Catch-Up Cap is a metric in preferred return calculation, promote timing, distribution reserves, clawback review, and final true-up. It is more specific than the high-level label sponsors usually use, which is why it matters in real execution. The useful version identifies the document, owner, threshold, exception, investor impact, or control process behind the term.
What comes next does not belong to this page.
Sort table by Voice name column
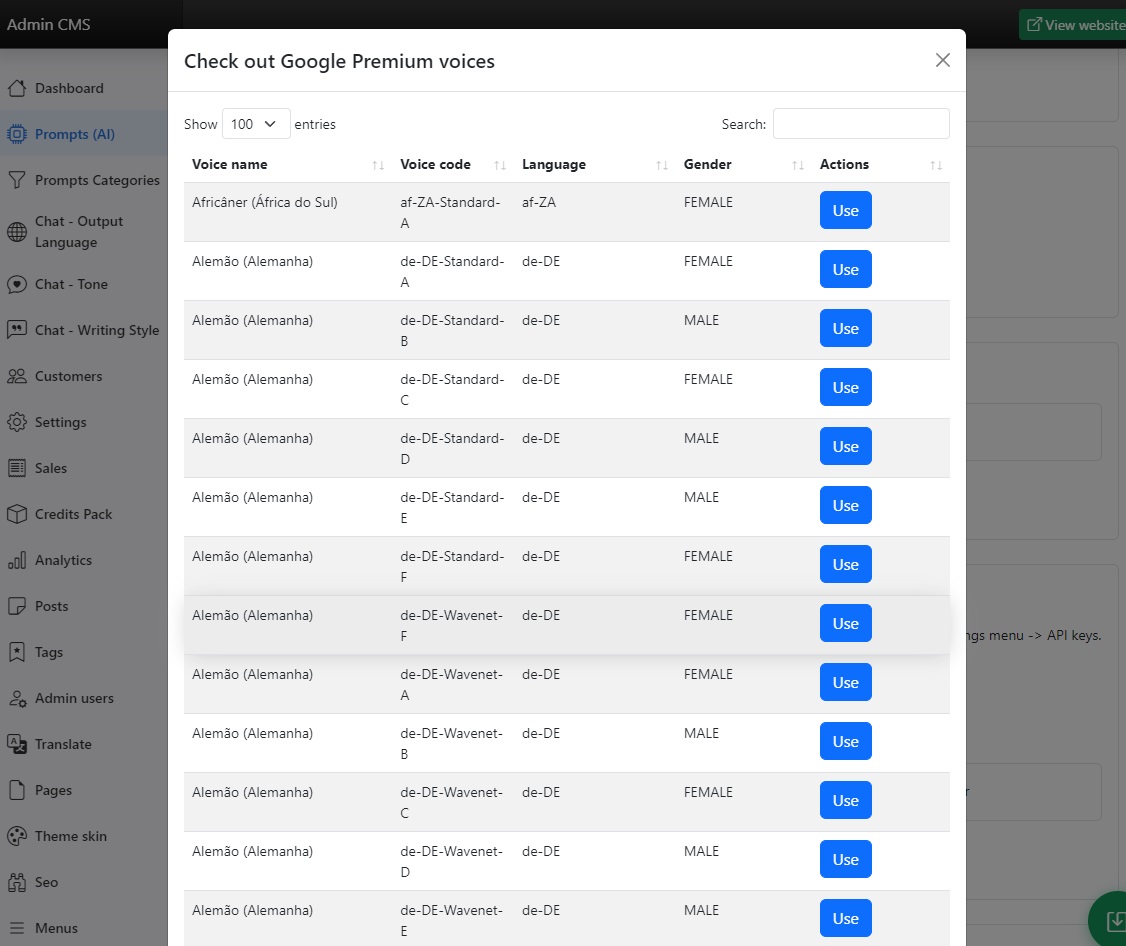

For sponsors, LP finance teams, and fund administrators, Catch-Up Cap should be tied to the model, legal record, data room, investor notice, reporting package, or operating cadence so another stakeholder can reconstruct what was decided and why.
In Practice
Example: A sponsor flags Catch-Up Cap during preferred return calculation, promote timing, distribution reserves, clawback review, and final true-up and records the owner, source document, investor impact, deadline, and follow-up step before the process moves forward.
Why It Matters
Catch-Up Cap matters because it reduces misallocated proceeds, overpaid carry, weak reserves, and legal-model mismatches. These lingo-heavy terms often look small until they affect funding, consent, tax, distributions, reporting, or control rights.
VC Beast Take
SponsorBeast treats Catch-Up Cap as important operating vocabulary. It belongs in the glossary because the term can change economics, workflow ownership, diligence scope, investor rights, or post-close accountability.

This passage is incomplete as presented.